Zipf's law: Modeling the distribution of terms

We also want to understand how terms are distributed across documents. This helps us to characterize the properties of the algorithms for compressing postings lists in Section 5.3 .

A commonly used model of the distribution of terms in a collection is Zipf's law . It states that, if $t_1$ is the most common term in the collection, $t_2$ is the next most common, and so on, then the collection frequency $\collf_i$ of the $i$th most common term is proportional to $1/i$:

$$\collf_i \propto \frac{1}{i}.$$ (3)

So if the most frequent term occurs $\collf_1$ times, then the second most frequent term has half as many occurrences, the third most frequent term a third as many occurrences, and so on. The intuition is that frequency decreases very rapidly with rank. Equation 3 is one of the simplest ways of formalizing such a rapid decrease and it has been found to be a reasonably good model.

Equivalently, we can write Zipf's law as $\collf_i = c i^k$ or as $\log \collf_i = \log c + k \log i$ where $k=-1$ and $c$ is a constant to be defined in Section 5.3.2 . It is therefore a power law with exponent $k=-1$. See Chapter 19 , page 19.2.1 , for another power law, a law characterizing the distribution of links on web pages.

Zipf's law for Reuters-RCV1. Frequency is plotted as a function of frequency rank for the terms in the collection. The line is the distribution predicted by Zipf's law (weighted least-squares fit; intercept is 6.95).

The log-log graph in Figure 5.2 plots the collection frequency of a term as a function of its rank for Reuters-RCV1. A line with slope -1, corresponding to the Zipf function $\log \collf_i = \log c -\log i$, is also shown. The fit of the data to the law is not particularly good, but good enough to serve as a model for term distributions in our calculations in Section 5.3 .

Exercises.

• Assuming one machine word per posting, what is the size of the uncompressed (nonpositional) index for different tokenizations based on Table 5.1 ? How do these numbers compare with Table 5.6 ?

(Dataset entries)
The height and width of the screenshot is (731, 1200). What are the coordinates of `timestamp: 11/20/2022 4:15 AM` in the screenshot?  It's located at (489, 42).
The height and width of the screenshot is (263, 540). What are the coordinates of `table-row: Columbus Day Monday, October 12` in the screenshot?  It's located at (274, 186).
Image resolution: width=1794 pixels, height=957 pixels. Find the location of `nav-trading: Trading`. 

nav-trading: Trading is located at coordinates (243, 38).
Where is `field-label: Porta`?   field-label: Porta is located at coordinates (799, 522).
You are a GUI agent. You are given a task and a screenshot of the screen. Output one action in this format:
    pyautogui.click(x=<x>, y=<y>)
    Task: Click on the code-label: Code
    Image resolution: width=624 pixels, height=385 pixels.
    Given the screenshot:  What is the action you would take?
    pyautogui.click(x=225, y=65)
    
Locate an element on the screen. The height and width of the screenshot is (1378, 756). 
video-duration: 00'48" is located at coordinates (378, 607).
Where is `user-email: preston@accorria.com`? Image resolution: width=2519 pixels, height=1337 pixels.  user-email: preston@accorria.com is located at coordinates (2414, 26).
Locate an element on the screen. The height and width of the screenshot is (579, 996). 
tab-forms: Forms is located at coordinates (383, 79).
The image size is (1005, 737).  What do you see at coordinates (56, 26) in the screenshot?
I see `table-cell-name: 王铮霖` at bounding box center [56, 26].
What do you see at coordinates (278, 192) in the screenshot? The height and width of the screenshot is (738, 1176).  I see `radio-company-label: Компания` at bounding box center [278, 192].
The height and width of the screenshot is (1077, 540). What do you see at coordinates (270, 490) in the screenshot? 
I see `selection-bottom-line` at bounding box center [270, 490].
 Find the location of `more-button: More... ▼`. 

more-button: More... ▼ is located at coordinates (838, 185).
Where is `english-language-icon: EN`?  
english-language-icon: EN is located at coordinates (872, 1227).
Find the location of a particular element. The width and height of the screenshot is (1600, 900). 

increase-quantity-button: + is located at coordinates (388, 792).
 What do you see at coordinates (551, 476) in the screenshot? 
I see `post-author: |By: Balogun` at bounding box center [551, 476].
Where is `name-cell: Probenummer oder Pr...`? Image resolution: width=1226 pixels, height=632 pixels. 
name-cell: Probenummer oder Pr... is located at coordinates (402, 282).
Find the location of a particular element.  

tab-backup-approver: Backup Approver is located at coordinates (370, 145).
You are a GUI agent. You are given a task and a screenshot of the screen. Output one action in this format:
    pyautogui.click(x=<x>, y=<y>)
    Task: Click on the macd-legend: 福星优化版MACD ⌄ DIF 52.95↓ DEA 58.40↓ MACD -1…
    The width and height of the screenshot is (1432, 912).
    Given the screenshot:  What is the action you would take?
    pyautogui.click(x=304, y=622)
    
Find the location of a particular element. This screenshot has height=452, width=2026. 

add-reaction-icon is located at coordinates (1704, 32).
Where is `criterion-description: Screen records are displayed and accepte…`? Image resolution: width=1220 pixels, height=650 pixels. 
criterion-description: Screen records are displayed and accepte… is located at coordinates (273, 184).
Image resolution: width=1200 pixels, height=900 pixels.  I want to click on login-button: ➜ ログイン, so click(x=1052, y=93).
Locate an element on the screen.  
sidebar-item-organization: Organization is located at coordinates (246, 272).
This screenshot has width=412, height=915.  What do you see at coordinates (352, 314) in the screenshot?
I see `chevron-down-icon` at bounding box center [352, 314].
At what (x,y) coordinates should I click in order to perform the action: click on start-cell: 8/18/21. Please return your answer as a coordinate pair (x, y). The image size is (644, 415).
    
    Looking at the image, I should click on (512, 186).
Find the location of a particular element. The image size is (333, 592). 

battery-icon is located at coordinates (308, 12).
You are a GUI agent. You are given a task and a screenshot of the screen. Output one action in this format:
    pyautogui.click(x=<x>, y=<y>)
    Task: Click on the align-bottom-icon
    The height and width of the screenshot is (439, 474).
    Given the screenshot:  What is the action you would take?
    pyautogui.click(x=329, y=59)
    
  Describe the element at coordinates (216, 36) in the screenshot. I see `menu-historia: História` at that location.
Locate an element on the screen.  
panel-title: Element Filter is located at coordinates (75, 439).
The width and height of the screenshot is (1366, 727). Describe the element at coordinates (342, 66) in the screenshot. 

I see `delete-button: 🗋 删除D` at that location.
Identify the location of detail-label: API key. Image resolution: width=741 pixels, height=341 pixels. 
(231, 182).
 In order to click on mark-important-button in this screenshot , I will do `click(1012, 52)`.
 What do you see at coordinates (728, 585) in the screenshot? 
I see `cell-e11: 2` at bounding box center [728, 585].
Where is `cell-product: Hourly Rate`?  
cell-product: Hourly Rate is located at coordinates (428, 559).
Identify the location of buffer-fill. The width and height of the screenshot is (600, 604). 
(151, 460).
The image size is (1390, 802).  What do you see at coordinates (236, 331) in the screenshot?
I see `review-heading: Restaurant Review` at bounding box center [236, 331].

• _Task item A_
In the Zipf's law passage, what is the exponent of the power law?
• _Task item B_
Rewrite the records from the line that has "pixels, height=632 pixels." through the line that has "tab-backup-approver: Backup Approver", changing "Image resolution" to "Screenshot size" and leaving everything else as it is. Return only those lines.

• _Result A_
The exponent is $k=-1$.

• _Result B_
Where is `name-cell: Probenummer oder Pr...`? Screenshot size: width=1226 pixels, height=632 pixels. 
name-cell: Probenummer oder Pr... is located at coordinates (402, 282).
Find the location of a particular element.  

tab-backup-approver: Backup Approver is located at coordinates (370, 145).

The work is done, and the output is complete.